• [RECORDS TO PROCESS]
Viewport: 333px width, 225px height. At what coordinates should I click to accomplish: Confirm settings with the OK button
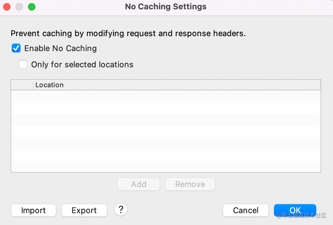tap(295, 210)
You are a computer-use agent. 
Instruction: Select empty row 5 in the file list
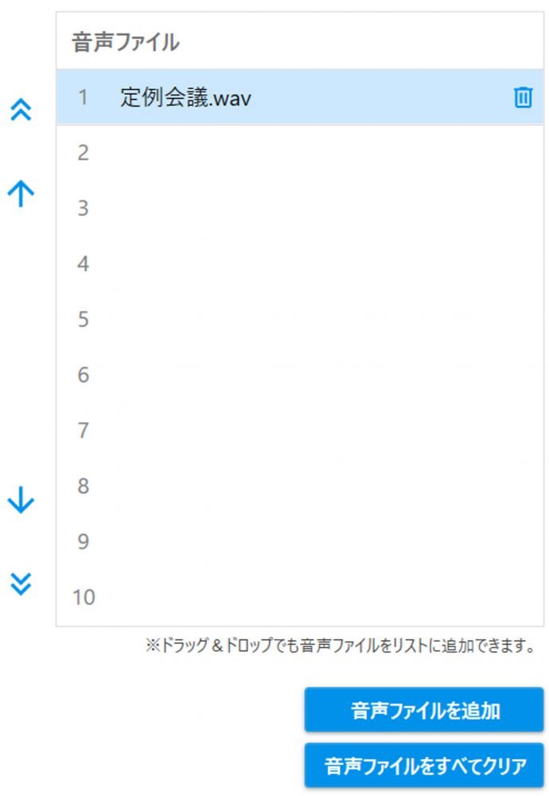pos(300,319)
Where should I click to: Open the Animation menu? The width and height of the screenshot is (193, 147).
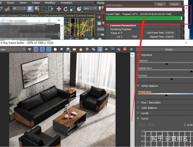pos(67,3)
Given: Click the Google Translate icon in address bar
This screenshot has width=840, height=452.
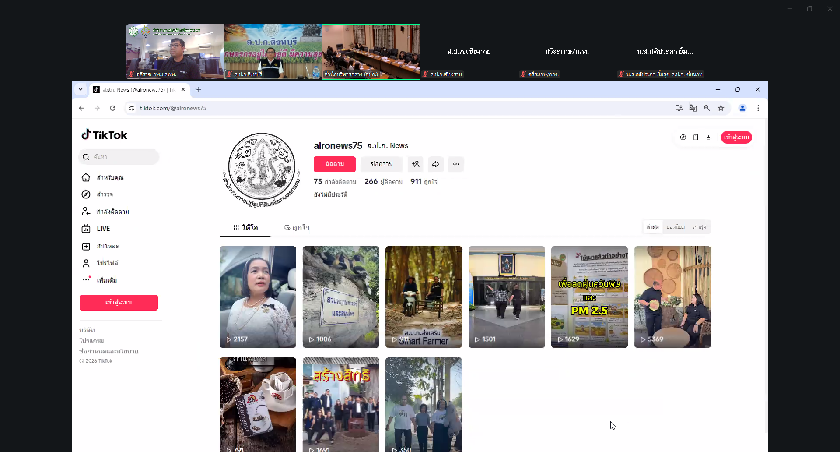Looking at the screenshot, I should tap(693, 108).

• [YOUR OBJECTIVE]
Without reproducing any picture, repeat exactly the lines from the one containing "Where should I" through the last line of the material above, both ends included.

• [ANSWER TO THIS TASK]
Where should I click to: Open the Animation menu? The width and height of the screenshot is (193, 147).
pos(67,3)
Given: Click the Google Translate icon in address bar
This screenshot has width=840, height=452.
Looking at the screenshot, I should tap(693, 108).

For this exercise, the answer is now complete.